Song of the Week: Before the night by Joël Fajerman (I loved the mythical(ness) that this song brings to the ocean front. Also sorry this post isn’t super strong, I’ve been fighting sickness for what feels like weeks now and just and my body finally caved!)

People and Oceans

In the Vast Expanses, Helen M. Rozwadowski talks about how people and oceans have always been connected. She explains that the ocean is not just empty space between countries, but a place full of history, stories, and human activity. One sentence that caught my attention was, “The sea has always been part of human history, but only recently have historians begun to see it as a central force rather than a background.” This line means that the ocean has always mattered, but people are only now starting to see how important it really is.

I like how Rozwadowski uses the idea of the sea as a central force. Normally, when we study history, we focus on land, cities, empires, or wars. The ocean is often seen as a blank space. But she shows that the ocean actually connects people across the world. Through sailing, trading or exploring, humans have built relationships with the sea for thousands of years. The word “expanses” also gives a image of something wide and deep, reminding us that there is so much more to learn about the ocean.

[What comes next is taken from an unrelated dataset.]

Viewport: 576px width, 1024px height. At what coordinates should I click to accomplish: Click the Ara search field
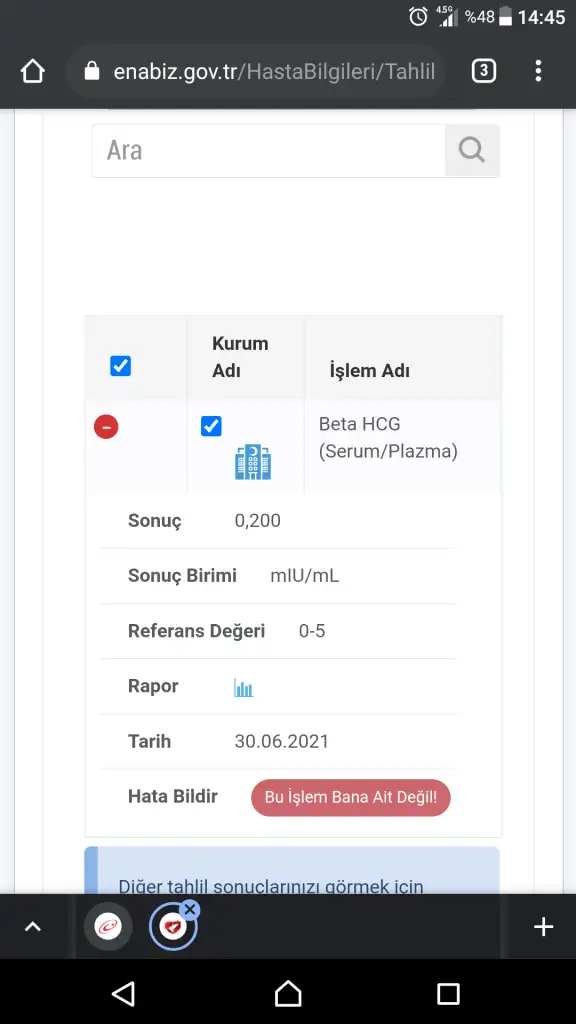pos(268,151)
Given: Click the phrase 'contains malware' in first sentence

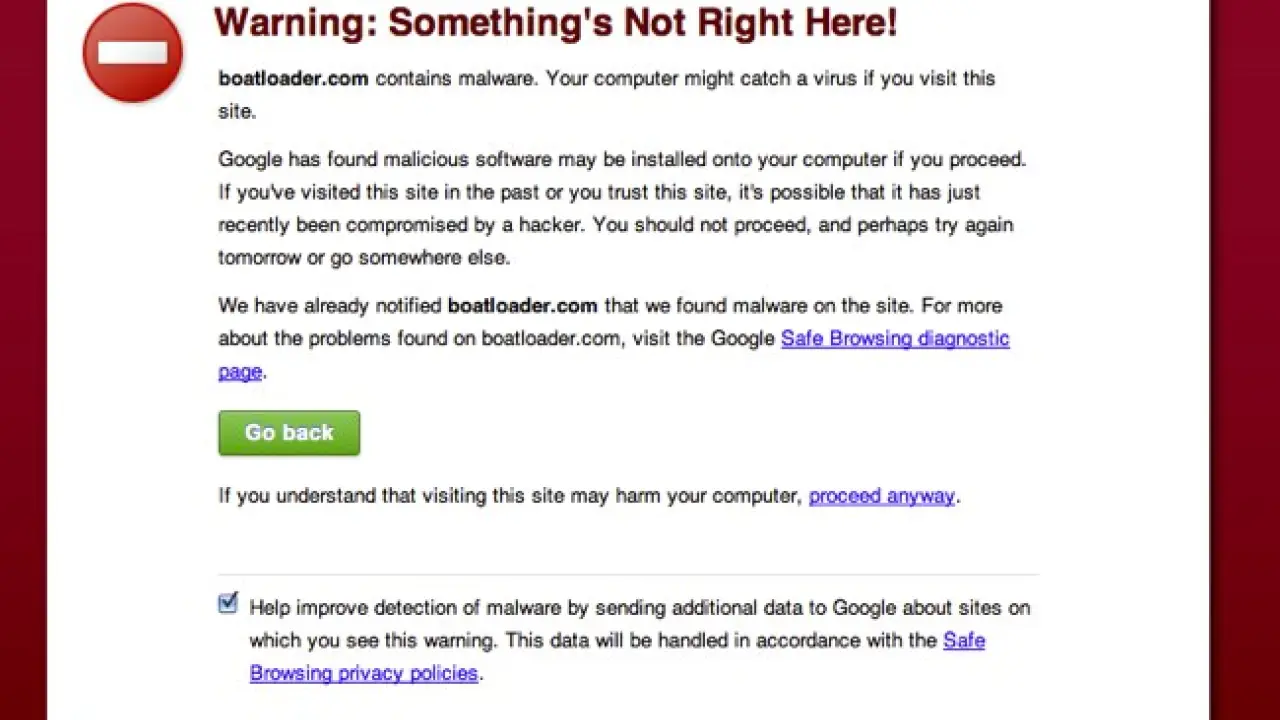Looking at the screenshot, I should click(x=454, y=79).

Reading this made me think differently about nature and humans. Rozwadowski shows that humans and the ocean affect each other all the time. The sea gives us food and shapes our climate, but people also change the sea through travel, pollution, or stories. From this I thought that we should understand the ocean as part of our world, not something separate from us.

By reading this, now I see the ocean as something alive that holds memories and histories. Rozwadowski helped me realize that the ocean is like a storyteller. It remembers everything people have done and still connects us all through its movement and sound.